SELECTED TEXT -
------------------------------------------------------------

Advertisement

A Guide to Alternative Art Schools in Europe

Artwork by Rosalie Schweiker, 2023

The Beaux-Arts de Paris was founded in 1648, a relatively largescale form of art education for its time, and a model that was replicated and exported with European expansions around the world. Such august history provides both structure and restriction to much of what shapes art education throughout Europe, with increasing formalisation and professionalisation in recent decades, often becoming incorporated into universities. Such structures have started to struggle under their own bureaucratic weight, with decreasing funding being offset by taking in larger cohorts, and in places like the uk casual teaching leading to years of ongoing strikes. So while Europe’s established institutions continue to draw in students internationally to renowned places – like the five-year studio-led programme at the Städelschule in Frankfurt, the critical interrogation of London’s Goldsmiths or, for those further down the career path, the two-year residency at Amsterdam’s Rijksakademie – such concentrated academicisation has also led to a wide range of projects seeking to sidestep, subvert or altogether evade the structures of the art school. Countless models have arisen and passed in bursts, often in the ripples of art-school city centres, with long-running alternatives like the independent school Maumaus in Lisbon, or the more community-oriented Open School East on England’s southeast coast in Margate; the efforts shown here suggest different modes of occupying the existing structures of old, or creating new, separate spaces online.

------------------------------------------------------------

EXERCISE REQUIREMENTS -
1 – In the guide to alternative art schools, shorten the paragraph that begins "The Beaux-Arts de Paris was founded in 1648" while keeping its main facts.
2 – According to the guide to alternative art schools, what has led to the wide range of projects that try to sidestep or evade the art school? Answer in one to three sentences.

PROVIDED INFORMATION -
------------------------------------------------------------

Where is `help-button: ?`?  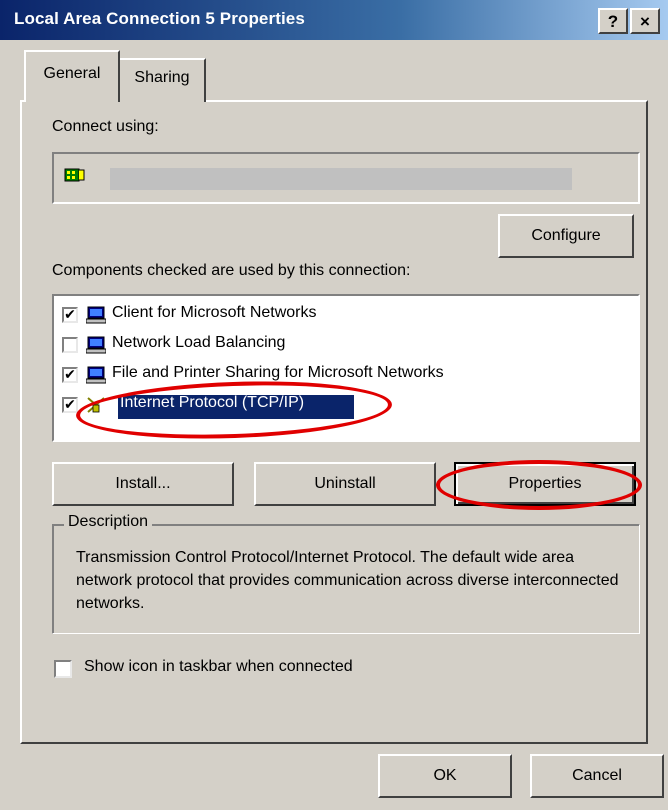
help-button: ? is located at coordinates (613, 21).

------------------------------------------------------------

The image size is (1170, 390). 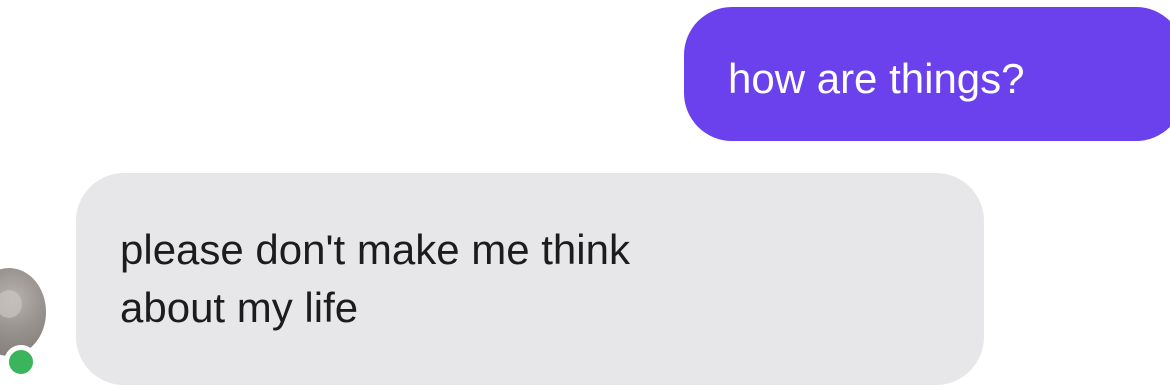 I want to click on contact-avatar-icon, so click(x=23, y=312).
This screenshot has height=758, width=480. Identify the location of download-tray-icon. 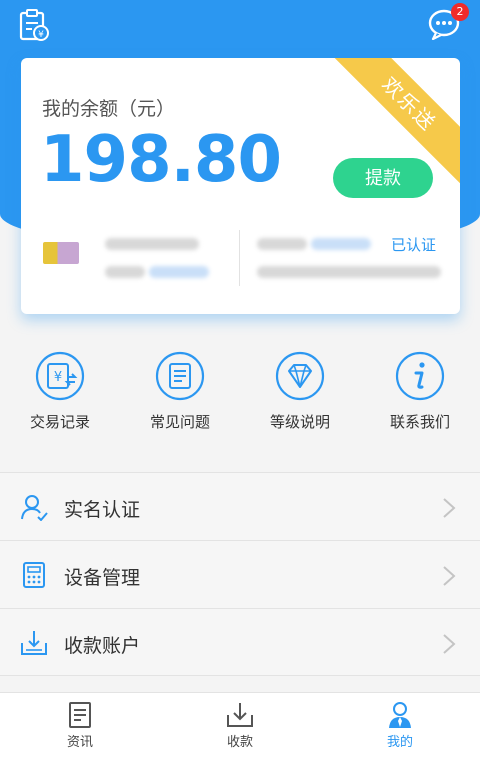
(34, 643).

------------------------------------------------------------

ANSWERS IN ORDER -
1 – Founded in 1648, the Beaux-Arts de Paris set a model of art education that spread worldwide with European expansion. That history has shaped art education across Europe, which in recent decades has grown more formal and professional and has often been absorbed into universities. These structures are now strained by bureaucracy, by shrinking funding offset with larger student intakes, and, in the UK, by casual teaching that has led to years of strikes. Famous institutions still attract international students: the Städelschule in Frankfurt, Goldsmiths in London, and the Rijksakademie residency in Amsterdam. But this academicization has also produced many projects that sidestep, subvert, or evade the art school. Examples include Maumaus in Lisbon and Open School East in Margate. The efforts shown either occupy old structures or create new, separate spaces online.

2 – The guide credits the concentrated academicization of art education, meaning its growing formalization and professionalization and its frequent incorporation into universities. This has led to many projects that seek to sidestep, subvert, or evade the structures of the art school.